I think Roberta is also a professional pole dancing instructor. You should see him spin !

Best Regards,

Stuart


----------



## roshan (Jul 19, 2010)

theinnkeeper said:


> Oh damn. When I read the title I thought you were gonna say the people here are cheap for some reason.


Well for this hobby being cheap is not always a bad thing!


----------



## roshan (Jul 19, 2010)

neven said:


> If you want I could pm you sweet nothings everyday


Thanks for the offer! but i am already full of sweet nothings (so says my current fling!)


----------



## rich16 (Mar 25, 2011)

roshan said:


> Well for this hobby being cheap is not always a bad thing!

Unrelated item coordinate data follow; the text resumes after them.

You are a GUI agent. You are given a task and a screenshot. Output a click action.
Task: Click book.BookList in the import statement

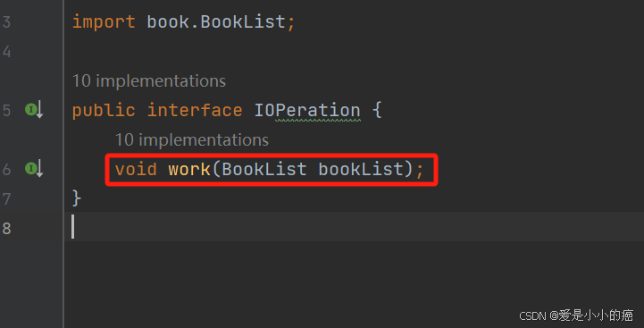216,21
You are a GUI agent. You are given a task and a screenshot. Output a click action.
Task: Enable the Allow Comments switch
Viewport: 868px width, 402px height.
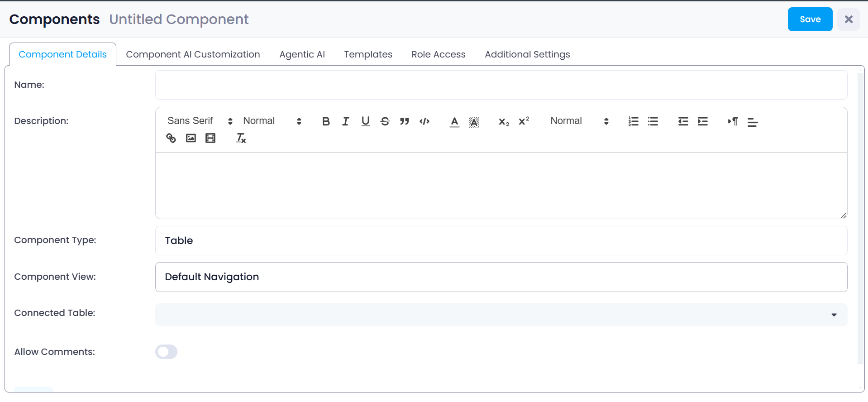(x=166, y=352)
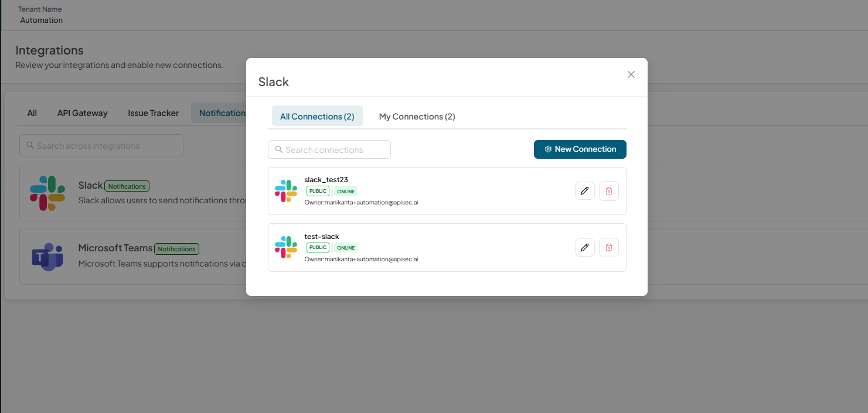868x413 pixels.
Task: Edit the test-slack connection with pencil icon
Action: [x=584, y=247]
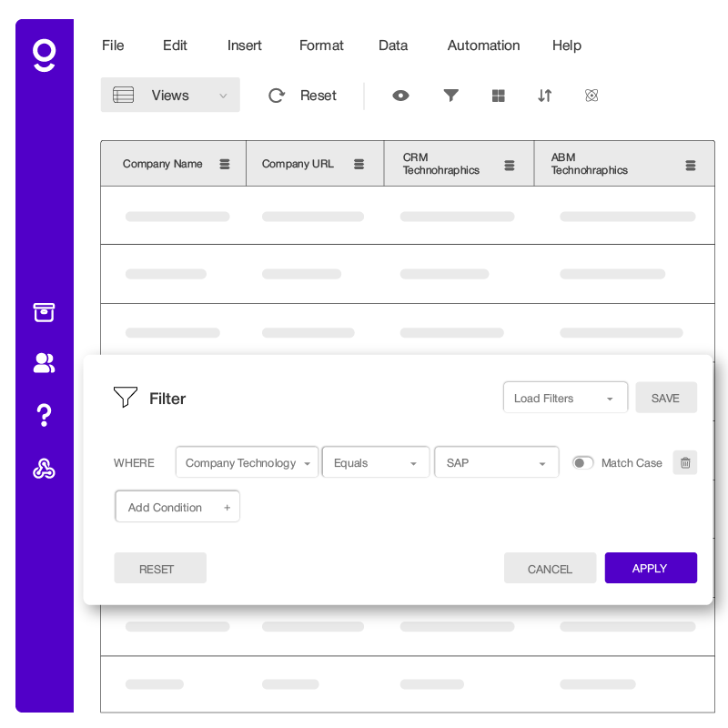
Task: Open the Automation menu
Action: (x=483, y=46)
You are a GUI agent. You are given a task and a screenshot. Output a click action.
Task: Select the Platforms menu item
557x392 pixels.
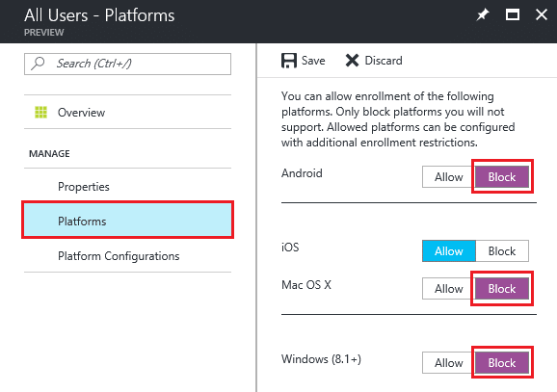point(127,221)
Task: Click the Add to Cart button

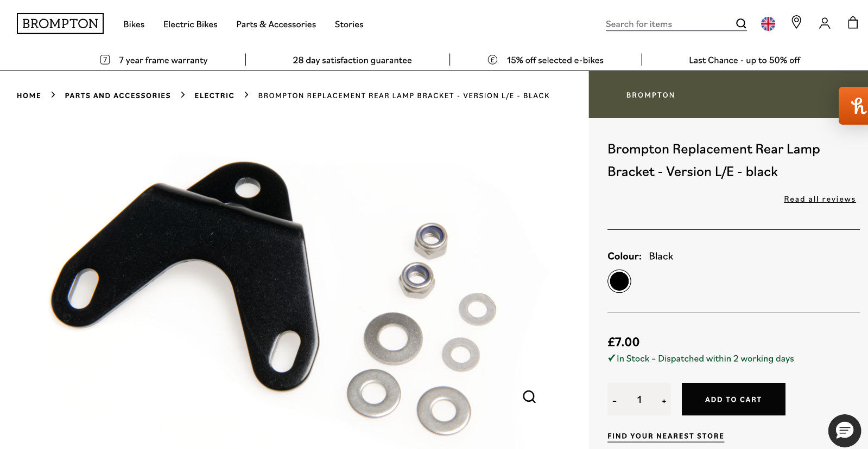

There ain't nothin' about this hobby that's cheap....more's the pity...:bigsmile:


----------



## jobber (May 14, 2010)

Nice to see a yellow fish underneath your name ;D
I have the same sentiment you have with this site. Invaluable information and met some great people that have helped me not with my fish tank, but my personal life. Thank you.


----------



## Hammer (Apr 22, 2010)

I would agree with the general sentiment. I am not a huge forum person and find that forums tend to go through an initial spurt, growth and popularity, then deterioration and fade (Not that I belong to a bunch, just two others..not aquarium related). I do feel that there is strong sense of community and I notice how quick people encourage projects and ideas. There is very little posturing and touting of expertise, mainly a genuine willingness to share...a true online community. Being a member has really been helpful. I am sure that if I was interested in starting anything from a shrimp tank to a 300 gallon brackish mangrove swamp tank. I would get a lot of positive input. There are also some excellent sponsors and moderators.


----------



## Diztrbd1 (Apr 21, 2010)

I have to agree with everything I have read on here. This site has helped me thru alot & gain alot of knowledge about the hobby, not too mention the MTS I acquired here lol One of the best communities to be a part of without a doubt! BCA rulz!!


----------



## Brian (Feb 29, 2012)

I was a member of this site a few years ago when i lived in surrey. Mooved up north where i couldnt get internet. And now that i have it I could not wait to get back to BCAquaria. Hats off guys by far my favorite site for tanks and imfo.


----------



## Morainy (Apr 21, 2010)

I love this site, too.

Welcome back, Brian!


Brian said:


> I was a member of this site a few years ago when i lived in surrey. Mooved up north where i couldnt get internet. And now that i have it I could not wait to get back to BCAquaria. Hats off guys by far my favorite site for tanks and imfo.


----------